If it all stopped, people wouldn’t take to the streets going ‘Oh quick! I need a picture of Cameron Diaz with a pimple!’ They wouldn’t care, they’d get on with something else. They’d get on with their lives… And f— you, the makers of Big Brother. You can’t wash your hands of this. You can’t keep going, ‘Oh, its exploitation but it’s what the public want.’ … And f— you for watching this at home. Shame on you. And shame on me. I’m the worst of all.

All of which is opening Mr Gervais up to accusations of hypocrisy, given his own love/hate obsession with celebrity, but I admire him for it.

It also reminded me of Stephen Fry’s appearance on Room 101 a few years ago, in which he put the show itself onto the list of things he most dislikes, thus cancelling itself out. Why spend energy and time celebrating dislikes, when you could spend it on the things you like instead? There’s letting off steam, there’s cathartic release, and there’s moaning for its own sake.

If 2008 could see more contribution per se, rather than grumbling as a contribution, if there could be more celebration of contributions, of liking things honestly, without resorting to gushing or craven comparisons (eg ‘I love Amy Winehouse because at least she’s not Jordan’), of ignoring and boycotting annoyances rather than celebrating how you dislike them, it wouldn’t be a bad year at all.

Gossip itself is natural enough. From Lives Of The Saints through to biographies of Ted Hughes through to Heat magazine, it’s all curiosity of a kind, it’s all finding out what happens next. Just with varying levels of dignity, pettiness and mean-spiritedness. Tabloid gossip is oral history by undignified proxy.
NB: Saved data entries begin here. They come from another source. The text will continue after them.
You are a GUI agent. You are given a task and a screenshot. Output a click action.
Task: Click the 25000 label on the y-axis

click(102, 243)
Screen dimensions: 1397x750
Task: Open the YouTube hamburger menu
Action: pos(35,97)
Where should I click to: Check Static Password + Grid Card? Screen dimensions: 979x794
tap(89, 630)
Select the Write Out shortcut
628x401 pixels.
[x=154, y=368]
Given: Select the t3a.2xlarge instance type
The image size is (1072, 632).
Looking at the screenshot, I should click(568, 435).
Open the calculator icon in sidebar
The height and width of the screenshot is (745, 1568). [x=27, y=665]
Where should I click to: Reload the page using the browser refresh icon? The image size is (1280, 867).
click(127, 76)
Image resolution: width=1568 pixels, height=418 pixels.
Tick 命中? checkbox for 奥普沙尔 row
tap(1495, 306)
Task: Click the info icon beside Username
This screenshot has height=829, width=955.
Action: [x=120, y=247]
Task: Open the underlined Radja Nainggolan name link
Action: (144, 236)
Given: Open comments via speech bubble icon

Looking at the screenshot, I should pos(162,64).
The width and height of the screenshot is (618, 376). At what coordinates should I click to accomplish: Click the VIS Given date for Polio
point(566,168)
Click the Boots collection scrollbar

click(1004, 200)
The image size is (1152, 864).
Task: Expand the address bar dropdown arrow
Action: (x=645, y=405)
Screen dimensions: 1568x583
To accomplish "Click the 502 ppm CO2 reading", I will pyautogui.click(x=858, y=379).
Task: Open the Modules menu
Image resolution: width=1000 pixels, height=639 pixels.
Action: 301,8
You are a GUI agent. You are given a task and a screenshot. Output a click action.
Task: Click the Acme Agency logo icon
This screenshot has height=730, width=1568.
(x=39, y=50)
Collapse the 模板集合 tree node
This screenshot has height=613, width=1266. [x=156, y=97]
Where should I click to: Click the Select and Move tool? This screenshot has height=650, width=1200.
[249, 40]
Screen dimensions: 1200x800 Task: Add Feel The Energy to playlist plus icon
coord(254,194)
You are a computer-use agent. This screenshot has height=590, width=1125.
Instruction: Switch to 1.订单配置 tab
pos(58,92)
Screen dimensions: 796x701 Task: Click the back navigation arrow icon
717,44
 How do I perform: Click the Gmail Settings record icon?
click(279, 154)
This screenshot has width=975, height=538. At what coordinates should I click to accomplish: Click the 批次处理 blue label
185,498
Indeed, Mum’s craft goes hand in needle with generations of women sharing tales of personal folklore, family goings-on, errant relations and so on. The novel and movie How To Make An American Quilt plays on this, being less about the fabric of quilts than the fabric of relationships and telling tales. I’m not saying the Daily Mirror’s 3AM Girls should put out an embroidered version of their gossip column, but… actually, that would be fantastic if they did.